Mais ce mouvement n'est pas proprement français, non plus qu'il n'est pas, en réalité, essentiellement l'effet de la personnalité et de l'action d'Emmanuel Macron. Il s'agit du même mouvement qui touche tout l'Occident depuis quelques années, et qui se manifeste par le réveil de la part "périphérique" des peuples ; cette vague qui a porté il y a deux ans Donald Trump au pouvoir outre-Atlantique, et qui cette année, a touché pour la première fois un grand pays d'Europe de l'Ouest, en Italie. Car si le référendum sur le Brexit a imposé en Angleterre une idée résultant de la colère du peuple britannique, il n'a pas amené des populistes au pouvoir. En Italie, Salvini n'est pas May, et cela se voit. On peut parier que dans les années qui viennent, la France basculera à son tour vers cette tendance, à présent qu'est pratiquement acté l'échec de Macron, qui se trouve, après moins de deux ans de pouvoir, dans une situation similaire à celle de Matteo Renzi après l'échec de sa réforme constitutionnelle en 2016. Reste à savoir la forme exacte que prendra le populisme français qui remportera vraisemblablement l'élection en 2022, car si les sondages placent le Rassemblement National en tête des européennes, les projections ne permettent pas encore d'envisager une victoire à la présidentielle.

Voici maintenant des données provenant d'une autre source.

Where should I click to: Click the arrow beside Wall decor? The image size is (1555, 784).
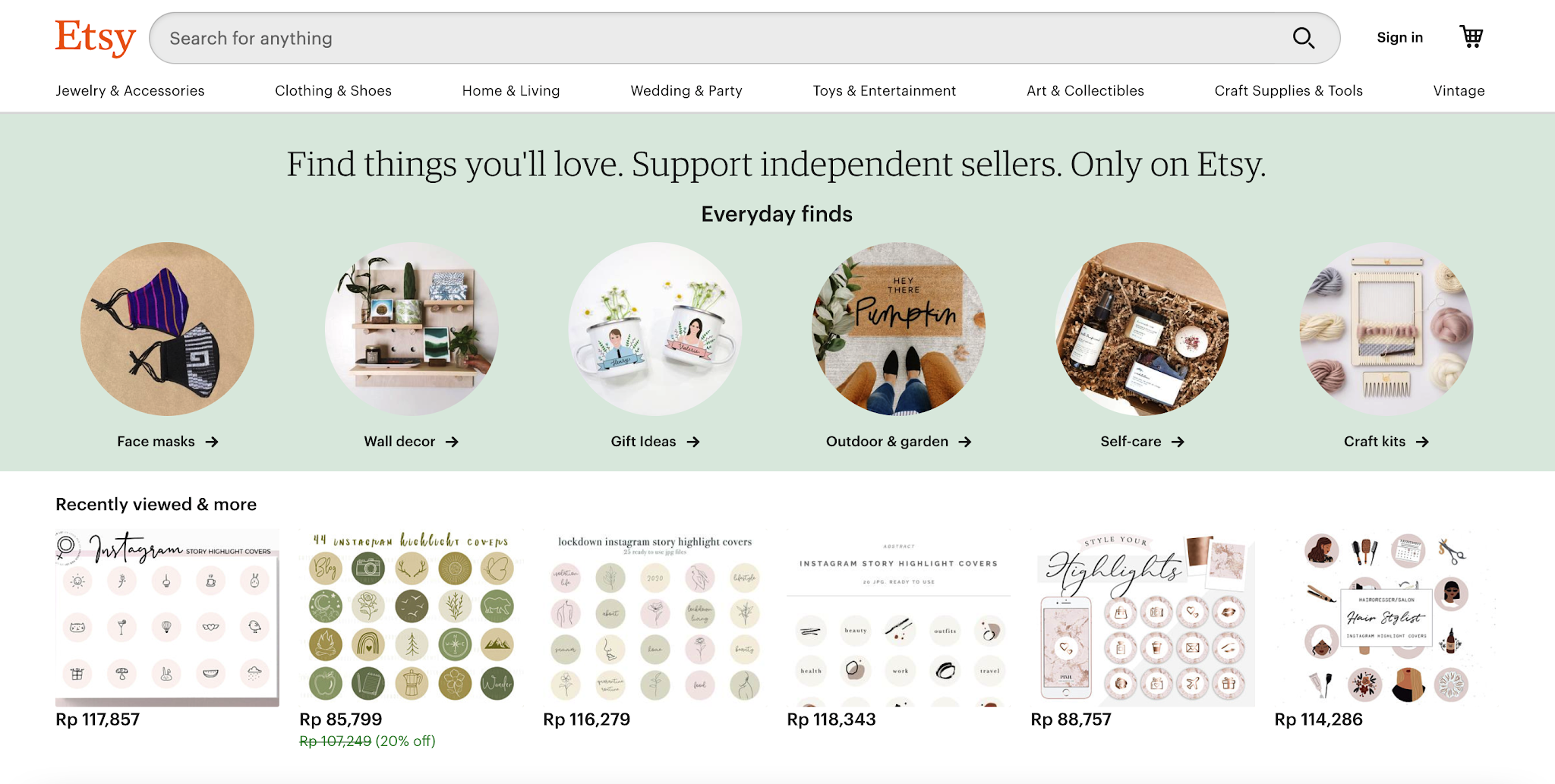click(453, 441)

Le contexte international de cette fin d'année est également gros d'enjeux nouveaux, ou renouvelés.
Au plus proche de nous, il y a d'abord le front de l'immigration, en Méditerranée. L'élection de la coalition en Italie et l'arrivée de Salvini à l'Intérieur ont diminué drastiquement le nombre de migrants arrivant dans la péninsule. Pour autant les flux se sont détournés via l'Espagne plutôt que de se tarir. Et la signature du Pacte de Marrakech n'envoie pas un signal de nature à décourager de nouvelles vagues.
A l'Est, la fin de l'année 2018 a vu un important retour de tensions tensions en Ukraine, sans doute au niveau le plus élevé depuis l'annexion de la Crimée. Des doutes subsistent sur les autour de la provocation du détroit de Kertch. Il y a une évidente volonté russe d'asphyxier les deux ports stratégiques de Berdyansk et Marioupol, toujours dans le même but de fragiliser le gouvernement. Poutine espère peut-être encore récupérer le pays comme après la Révolution orange (son candidat, Ianoukovitch, avait gagné l'élection présidentielle suivante, après l'échec de Ioutchenko), ou à tout le moins le décomposer s'il ne peut le reprendre. Poutine pourrait aussi être tenté par une aventure militaire, même limitée, pour regonfler sa popularité au plus bas après sa réforme impopulaire des retraites.
De son côté Poroshenko est également poussé à l'escalade par sa situation politique, en raison de l'approche de l'élection, fin mars 2019. Des raisons d'escalade des deux côtés, donc, mais pas exactement coordonnées : Poutine n'a pas d'intérêt à frapper avant l'élection ukrainienne dont il peut espérer un mieux, alors que c'est avant l'élection que Poroshenko pourrait avoir un intérêt personnel à un conflit qui unirait le pays derrière lui.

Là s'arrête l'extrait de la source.